Records for locating described items:
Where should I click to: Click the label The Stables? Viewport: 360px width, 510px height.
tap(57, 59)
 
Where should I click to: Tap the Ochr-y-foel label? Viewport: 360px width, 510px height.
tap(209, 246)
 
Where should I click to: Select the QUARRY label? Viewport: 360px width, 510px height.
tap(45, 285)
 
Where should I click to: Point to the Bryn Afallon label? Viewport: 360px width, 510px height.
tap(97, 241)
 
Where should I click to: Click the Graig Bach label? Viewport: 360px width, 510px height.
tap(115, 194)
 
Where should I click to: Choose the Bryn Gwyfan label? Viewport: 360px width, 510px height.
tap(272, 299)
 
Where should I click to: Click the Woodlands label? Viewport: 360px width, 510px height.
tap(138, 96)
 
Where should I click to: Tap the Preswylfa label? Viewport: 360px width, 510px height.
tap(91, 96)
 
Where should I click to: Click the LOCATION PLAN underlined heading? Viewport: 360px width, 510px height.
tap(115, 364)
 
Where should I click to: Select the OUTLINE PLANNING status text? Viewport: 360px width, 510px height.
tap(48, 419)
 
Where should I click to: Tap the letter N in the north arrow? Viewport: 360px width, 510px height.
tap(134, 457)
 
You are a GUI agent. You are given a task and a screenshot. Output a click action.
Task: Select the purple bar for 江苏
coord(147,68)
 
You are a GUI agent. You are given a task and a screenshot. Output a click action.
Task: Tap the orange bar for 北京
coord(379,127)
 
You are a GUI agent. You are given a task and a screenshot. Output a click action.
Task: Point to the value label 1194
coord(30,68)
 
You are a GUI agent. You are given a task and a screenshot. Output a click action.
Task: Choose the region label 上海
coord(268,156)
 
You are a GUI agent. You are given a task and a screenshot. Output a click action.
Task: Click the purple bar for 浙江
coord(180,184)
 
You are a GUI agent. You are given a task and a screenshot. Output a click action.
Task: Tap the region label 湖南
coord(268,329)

- _To be done_: Return every one of the records above word for word, with nothing changed, added, or left out.

- _Worked answer_:
Where should I click to: Click the label The Stables? Viewport: 360px width, 510px height.
tap(57, 59)
 
Where should I click to: Tap the Ochr-y-foel label? Viewport: 360px width, 510px height.
tap(209, 246)
 
Where should I click to: Select the QUARRY label? Viewport: 360px width, 510px height.
tap(45, 285)
 
Where should I click to: Point to the Bryn Afallon label? Viewport: 360px width, 510px height.
tap(97, 241)
 
Where should I click to: Click the Graig Bach label? Viewport: 360px width, 510px height.
tap(115, 194)
 
Where should I click to: Choose the Bryn Gwyfan label? Viewport: 360px width, 510px height.
tap(272, 299)
 
Where should I click to: Click the Woodlands label? Viewport: 360px width, 510px height.
tap(138, 96)
 
Where should I click to: Tap the Preswylfa label? Viewport: 360px width, 510px height.
tap(91, 96)
 
Where should I click to: Click the LOCATION PLAN underlined heading? Viewport: 360px width, 510px height.
tap(115, 364)
 
Where should I click to: Select the OUTLINE PLANNING status text? Viewport: 360px width, 510px height.
tap(48, 419)
 
Where should I click to: Tap the letter N in the north arrow? Viewport: 360px width, 510px height.
tap(134, 457)
 
You are a GUI agent. You are given a task and a screenshot. Output a click action.
Task: Select the purple bar for 江苏
coord(147,68)
 
You are a GUI agent. You are given a task and a screenshot. Output a click action.
Task: Tap the orange bar for 北京
coord(379,127)
 
You are a GUI agent. You are given a task and a screenshot. Output a click action.
Task: Point to the value label 1194
coord(30,68)
 
You are a GUI agent. You are given a task and a screenshot. Output a click action.
Task: Choose the region label 上海
coord(268,156)
 
You are a GUI agent. You are given a task and a screenshot. Output a click action.
Task: Click the purple bar for 浙江
coord(180,184)
 
You are a GUI agent. You are given a task and a screenshot. Output a click action.
Task: Tap the region label 湖南
coord(268,329)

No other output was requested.